Depuis presque trois mois nous nous retrouvons presque tous les soirs, il tourne un film ici avec un grand metteur en scène américain venu s'offrir une petite folie parisienne, c'est une aubaine et une torture de le savoir si près sans pouvoir vivre ensemble vraiment. Depuis presque trois mois je ne dors plus, je ne mange plus, je respire à peine, j'ai peur tout le temps. D'un retard, d'un regard, d'un départ. Mais je vis. Le flot du désir me tient éveillé, mon corps vibre, je vis. Je vis de lui, je vis avec lui, en pointillés.

Les premiers soirs ont été extraordinaires, au-delà de nos attentes. Mon regard fixé à ma montre toute la journée, mornes matinées et longues après-midi, puis le moment de la nuit enfin, les frissons qui montent le long de ma colonne quand j'enfourche ma moto et les images devant mes yeux. Les marches que je monte quatre à quatre avec cette urgence dans le sang. Est-ce qu'il est déjà là, ou coincé sur le périph ? Pourquoi les aiguilles filent si vite sur mon cadran, pourquoi les gens traînent ils dans la rue, les trottoirs, l'escalier ?

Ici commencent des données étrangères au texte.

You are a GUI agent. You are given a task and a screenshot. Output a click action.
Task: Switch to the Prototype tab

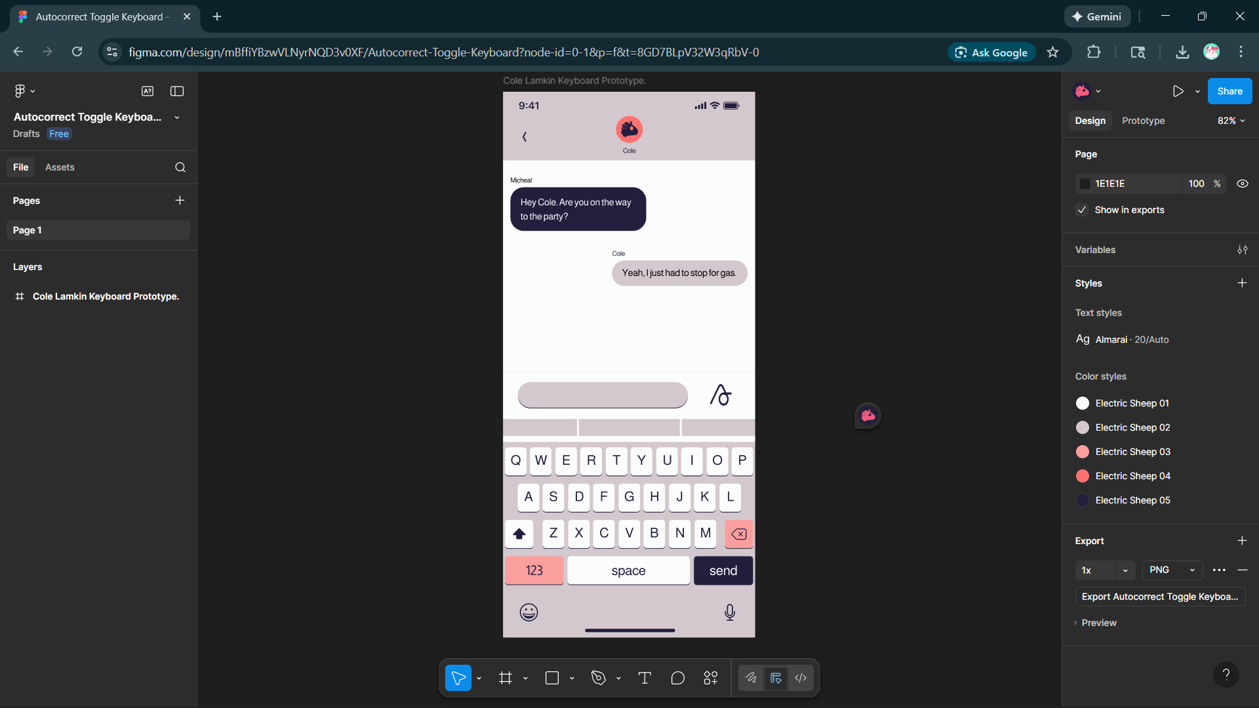(1143, 121)
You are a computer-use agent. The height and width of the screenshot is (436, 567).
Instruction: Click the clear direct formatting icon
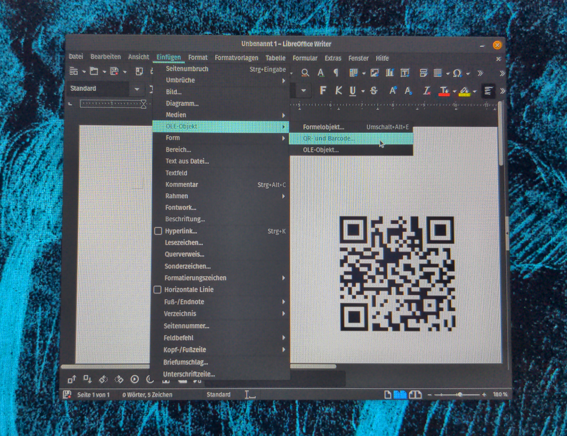coord(427,91)
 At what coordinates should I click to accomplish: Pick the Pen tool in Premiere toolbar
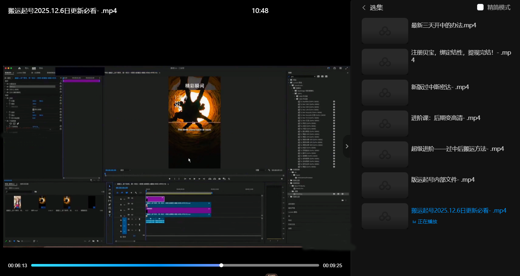pos(110,204)
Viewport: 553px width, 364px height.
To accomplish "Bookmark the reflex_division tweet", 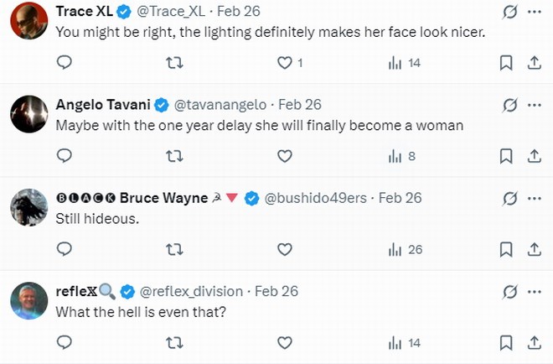I will (x=506, y=342).
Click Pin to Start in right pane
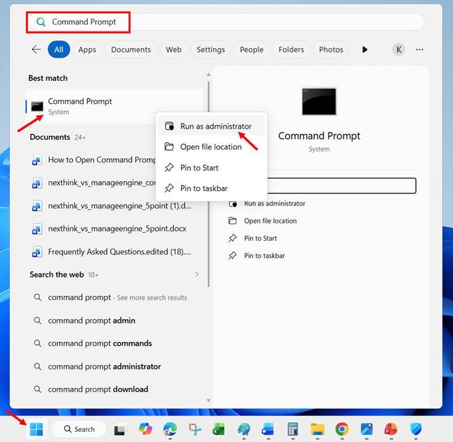 pos(260,238)
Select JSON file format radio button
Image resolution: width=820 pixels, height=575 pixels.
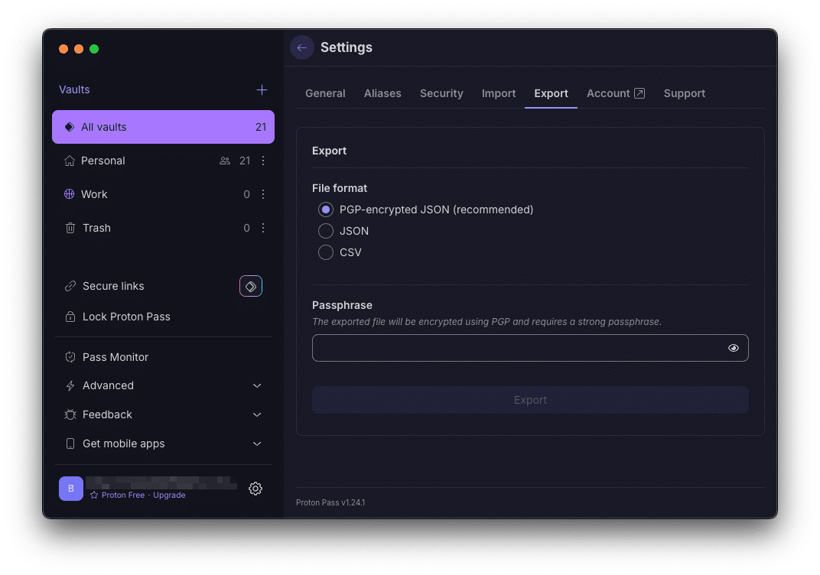(326, 231)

Edward qui m'attend dans le petit appartement, tournant en rond l'oreille collée au téléphone, ou déjà nu, offert sur le lit, une interrogation dans le regard. Mon cœur qui accélère, le sang qui afflue. La vie. Mes vêtements que j'arrache d'un geste, le portable sur silencieux, le monde peut bien disparaître, je m'en fous, je n'y suis pour personne. Sa bouche avide, ses dents sur mon épaule et cette chair fine et soyeuse, si douce là… La lumière qui caresse son corps et la fumée qui nimbe nos têtes, l'odeur de son cou, de son ventre, plus musquée, et puis cette petite cicatrice là, que je lèche voracement et ce parfum d'interdit plus bas, trop bas. Son odeur qui me colle aux doigts et m'enivre, quand plus rien n'a d'importance. Le rythme de nos hanches, le brouhaha de la circulation en bas et nos soupirs hachés, nos convulsions.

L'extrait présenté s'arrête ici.